One advantage to carrying a ship on the exterior would be a fast breakaway speed--if the mothership was rotating (in whole or just the carrier portion.) The further you get it from the central axis, the higher the initial velocity.

Plus, it's more room for weapons! big_smile

Re: Ships carrying ships

BeowulfJB wrote:

It IS Heresy... tongue
But Heretics are welcome here and make this game more fun. 8-)

Glad to hear that!

Another way to make the hyperdrive thing work would be to allow multiple hyperdrives that make campaign travel faster - or escape faster on the field of combat.  Something like each additional drive reduces interplanetary standard travel time by  50%-25%-12%  etc more in decreasing curve for each additional drive, and that each additional drive gives another d6 when warming up to hyperdrive out - 3 drives would give a better than evens chance of always escaping on the same turn you declared warming up the drive.

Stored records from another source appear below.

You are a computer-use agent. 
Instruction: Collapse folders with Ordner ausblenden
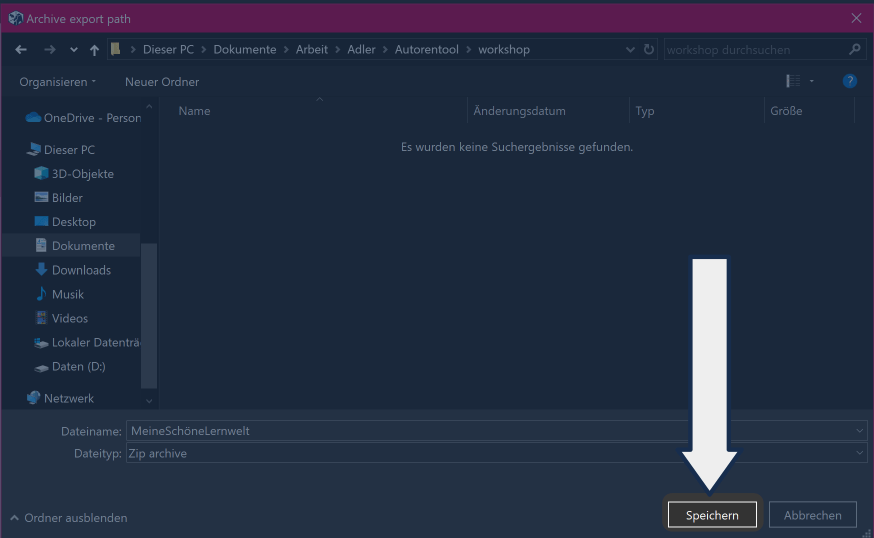pyautogui.click(x=69, y=518)
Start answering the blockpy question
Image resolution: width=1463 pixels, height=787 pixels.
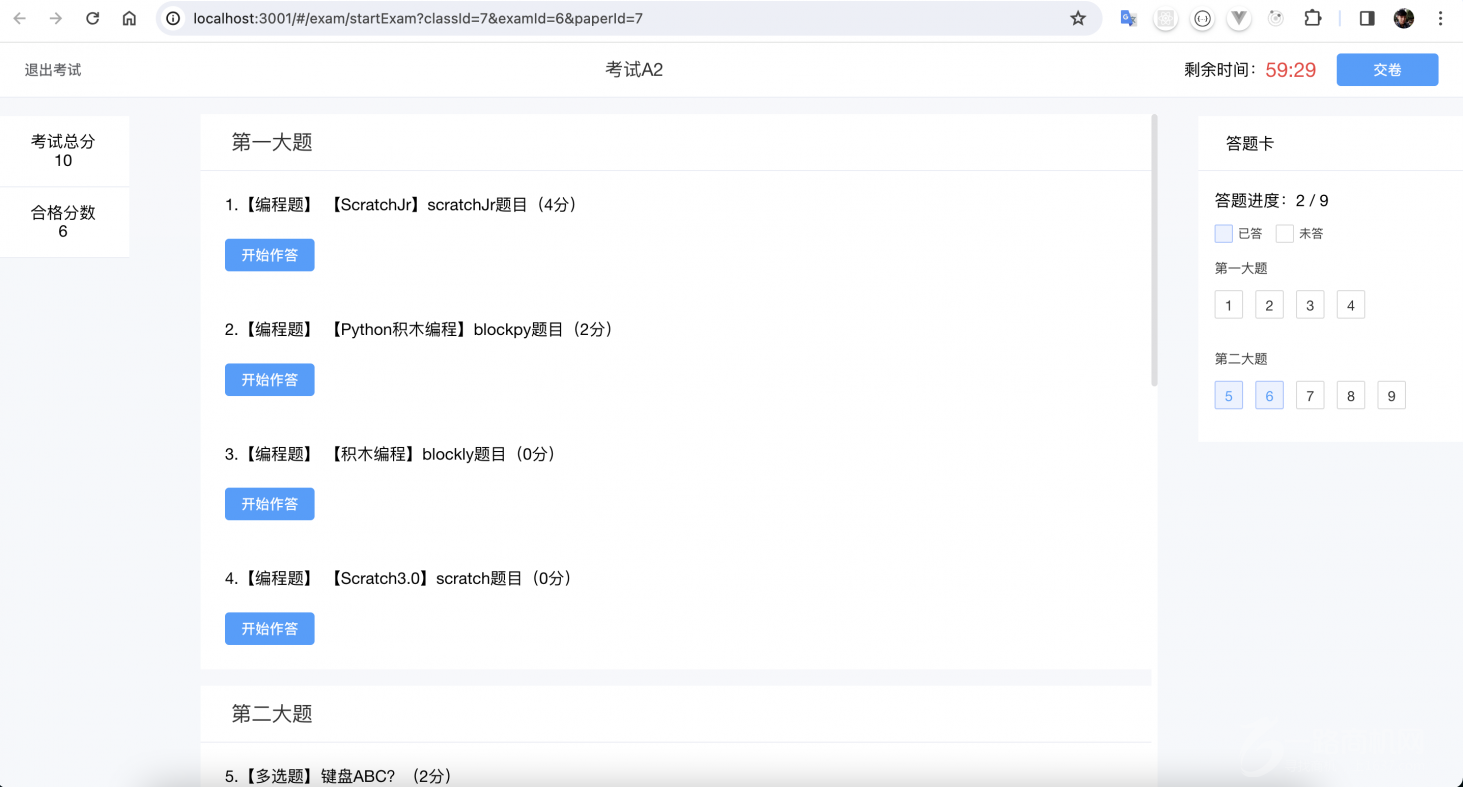[269, 380]
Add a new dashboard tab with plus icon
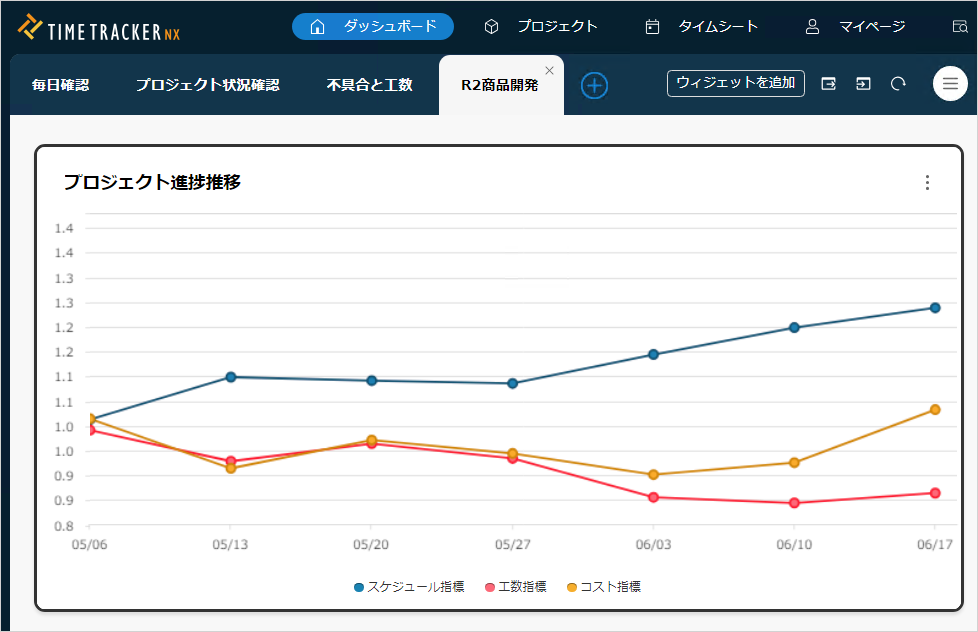This screenshot has height=632, width=978. coord(595,86)
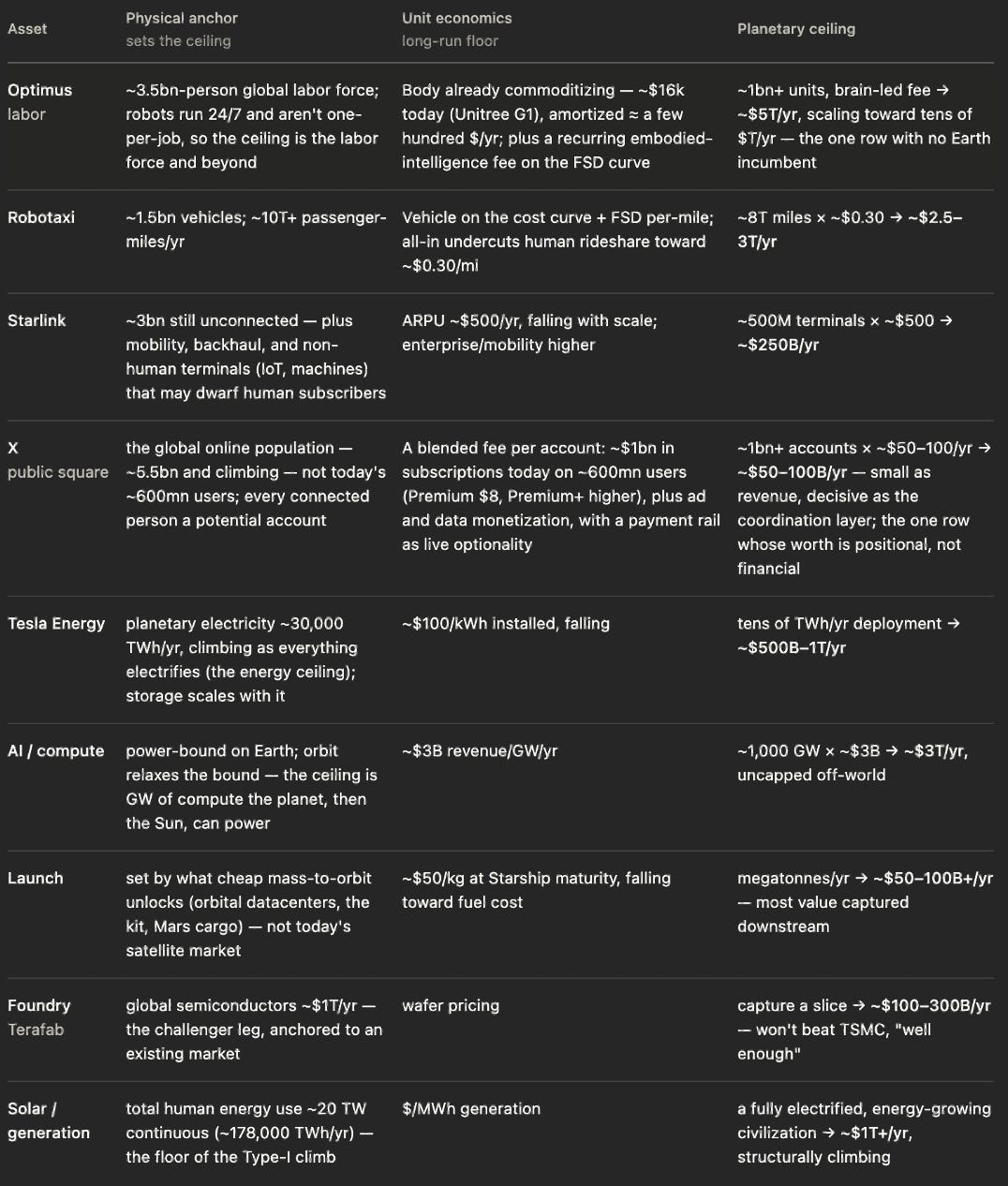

The space cost would make it more worthwhile for a big ship to carry smaller ships.

Another example in fiction is the ships in Ian Bank's SF books - thinking of Excession here - that are HUGE and can manufacture and deploy smaller ships.

Re: Ships carrying ships

Governorflax wrote:
BeowulfJB wrote:

It IS Heresy... tongue
But Heretics are welcome here and make this game more fun. 8-)

Glad to hear that!

Another way to make the hyperdrive thing work would be to allow multiple hyperdrives that make campaign travel faster - or escape faster on the field of combat.  Something like each additional drive reduces interplanetary standard travel time by  50%-25%-12%  etc more in decreasing curve for each additional drive, and that each additional drive gives another d6 when warming up to hyperdrive out - 3 drives would give a better than evens chance of always escaping on the same turn you declared warming up the drive.

The space cost would make it more worthwhile for a big ship to carry smaller ships.

Another example in fiction is the ships in Ian Bank's SF books - thinking of Excession here - that are HUGE and can manufacture and deploy smaller ships.

I'd actually considered the multiple hyperdrives theory, and think it's totally workable.  Just hadn't used it because retreat isn't usually something I go for.  It'd be most useful in a campaign, though.